“If, in the first chapter, you say there is a gun hanging on the wall, you should make quite sure that it is going to be used further on in the story.”
- Anton Chekhov
Okay, first, let’s talk about AUDIENCE KNOWLEDGE.
There is available online a nice, albeit elemental, thesis on the Elements of Suspense, which focused on Alfred Hitchcock, and we are, of course, given the famous time bomb story. Hitchcock said:
“There is a clear difference between surprise and suspense […]. We are sitting here and having an innocent conversation. Let us assume that there is a bomb under this table between us. […] suddenly there is a loud boom and the bomb goes off. The audience is surprised, but before this surprise they have only seen a very ordinary scene without any significance. Let us instead look at a suspense scene.
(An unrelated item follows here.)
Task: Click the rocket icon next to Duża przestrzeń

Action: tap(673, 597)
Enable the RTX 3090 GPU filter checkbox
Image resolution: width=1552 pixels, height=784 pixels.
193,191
The bomb is under the table and the audience is aware of this because they have seen the anarchist plant it there. They also know that the bomb will go off at one o’clock, and up on the wall is a clock showing that the time is now quarter to one […]. In the first scene we have given the audience 15 seconds of surprise […] but in the last scene we have given them fifteen minutes of suspense.” (Truffaut 1973, p. 52-53)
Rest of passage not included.